The Nebula Benchmark Suite: Implications of Lightweight Neural Networks

This article presents a benchmark suite named Nebula that implements lightweight neural network benchmarks. Recent neural networks tend to form deeper and sizable networks to enhance accuracy and applicability. However, the massive volume of heavy networks makes them highly challenging to use in conventional research environments such as microarchitecture simulators. We notice that neural network computations are mainly comprised of matrix and vector calculations that repeat on multi-dimensional data encompassing batches, channels, layers, etc. This observation motivates us to develop a variable-sized neural network benchmark suite that provides users with options to select appropriate size of benchmarks for different research purposes or experiment conditions.
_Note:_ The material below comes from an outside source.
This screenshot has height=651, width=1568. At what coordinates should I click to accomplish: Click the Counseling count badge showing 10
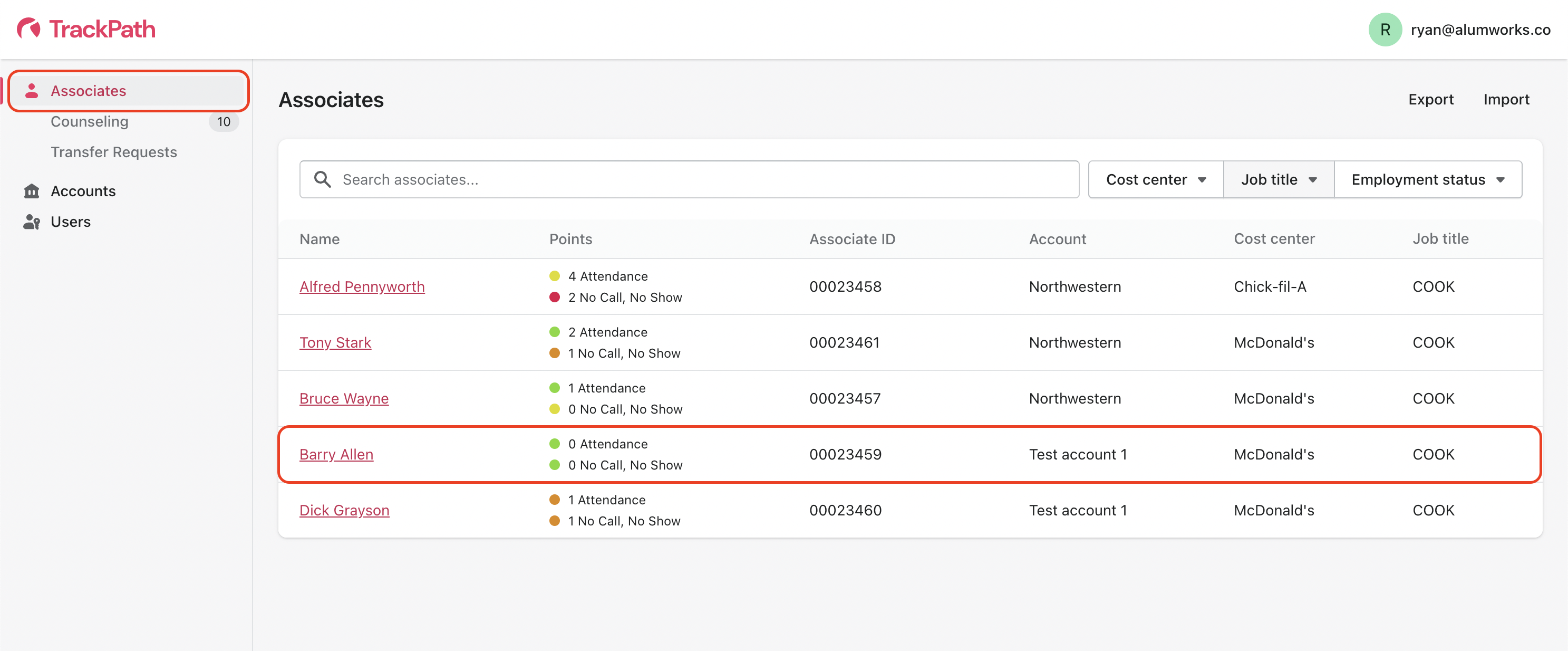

Inspired by the implementations of well-known benchmarks such as PARSEC and SPLASH suites, Nebula offers various size options from large to small datasets for diverse types of neural networks. The Nebula benchmark suite is comprised of seven representative neural networks built on a C++ framework. The variable-sized benchmarks can be executed i) with acceleration libraries (e.g., BLAS, cuDNN) for faster and realistic application runs or ii) without the external libraries if execution environments do not support them, e.g., microarchitecture simulators. This article presents a methodology to develop the variable-sized neural network benchmarks, and their performance and characteristics are evaluated based on hardware measurements. The results demonstrate that the Nebula benchmarks reduce execution time as much as 25x while preserving similar architectural behaviors as the full-fledged neural networks.